From film and paper photography, I understand the need to get some absolute black and absolute white in a good picture.

In Photoshop RAW, when I hold down the key and slide the Exposure control from the left, do I slide it until one of the channels appears? If any further, how much?

Hi adykes:

There has been a mountain of very good photographs made with out an absolute black or absolute white. The so called requirement for that is a photo myth.
Anyway adjusting sliders the until one of the clipping indicators show up is one way to get absolute back or white and if that makes your pictures better is up to you.
They are NO rules that are not made to be ignored, learn to trust your own judgment of what makes a good photograph.

John Passaneau
F
Fred
Jul 16, 2008
From film and paper photography, I understand the need to get some absolute black and absolute white in a good picture.

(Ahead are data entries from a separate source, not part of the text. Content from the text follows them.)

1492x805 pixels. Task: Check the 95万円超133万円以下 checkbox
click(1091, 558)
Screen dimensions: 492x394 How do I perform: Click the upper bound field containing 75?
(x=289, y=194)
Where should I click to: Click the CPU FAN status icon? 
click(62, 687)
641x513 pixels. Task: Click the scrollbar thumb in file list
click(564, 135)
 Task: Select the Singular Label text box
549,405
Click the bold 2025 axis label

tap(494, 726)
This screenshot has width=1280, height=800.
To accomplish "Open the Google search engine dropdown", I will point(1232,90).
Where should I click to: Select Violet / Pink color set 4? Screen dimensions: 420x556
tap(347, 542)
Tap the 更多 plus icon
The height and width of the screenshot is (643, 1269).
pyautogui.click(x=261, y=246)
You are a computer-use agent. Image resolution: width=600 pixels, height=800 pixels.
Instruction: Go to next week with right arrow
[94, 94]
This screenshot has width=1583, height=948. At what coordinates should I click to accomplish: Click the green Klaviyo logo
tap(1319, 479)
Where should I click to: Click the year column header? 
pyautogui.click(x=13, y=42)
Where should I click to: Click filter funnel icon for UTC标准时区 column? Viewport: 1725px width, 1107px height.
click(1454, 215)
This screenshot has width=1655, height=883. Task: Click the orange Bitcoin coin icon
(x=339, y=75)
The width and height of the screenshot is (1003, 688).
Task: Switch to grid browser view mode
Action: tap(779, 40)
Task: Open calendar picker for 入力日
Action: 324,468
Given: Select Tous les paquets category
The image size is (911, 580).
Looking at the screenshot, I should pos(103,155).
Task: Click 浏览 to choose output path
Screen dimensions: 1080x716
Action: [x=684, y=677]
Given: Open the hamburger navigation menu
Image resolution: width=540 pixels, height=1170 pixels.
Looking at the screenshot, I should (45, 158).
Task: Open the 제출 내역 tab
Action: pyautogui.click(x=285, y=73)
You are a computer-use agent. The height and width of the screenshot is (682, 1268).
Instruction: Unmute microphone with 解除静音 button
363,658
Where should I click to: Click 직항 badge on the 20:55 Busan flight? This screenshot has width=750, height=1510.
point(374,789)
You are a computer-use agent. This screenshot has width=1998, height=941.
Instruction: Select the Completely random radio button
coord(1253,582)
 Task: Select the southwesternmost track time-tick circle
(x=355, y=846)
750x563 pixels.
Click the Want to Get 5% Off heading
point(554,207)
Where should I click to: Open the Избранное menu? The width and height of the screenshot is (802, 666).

In Photoshop RAW, when I hold down the key and slide the Exposure control from the left, do I slide it until one of the channels appears? If any further, how much?


Al Dykes
News is something someone wants to suppress, everything else is advertising.
– Lord Northcliffe, publisher of the Daily Mail

It all depends on the photo.
It would be silly to make something pure black when there is no black in the photo.
When it has to be black, slide till you start to see the clipping in the channels and then slide till the clipcolor is really black. If then the photo looks too dark, slide back.
Same with white.
Evaluate and trust your eyes/feeling. There are no rules.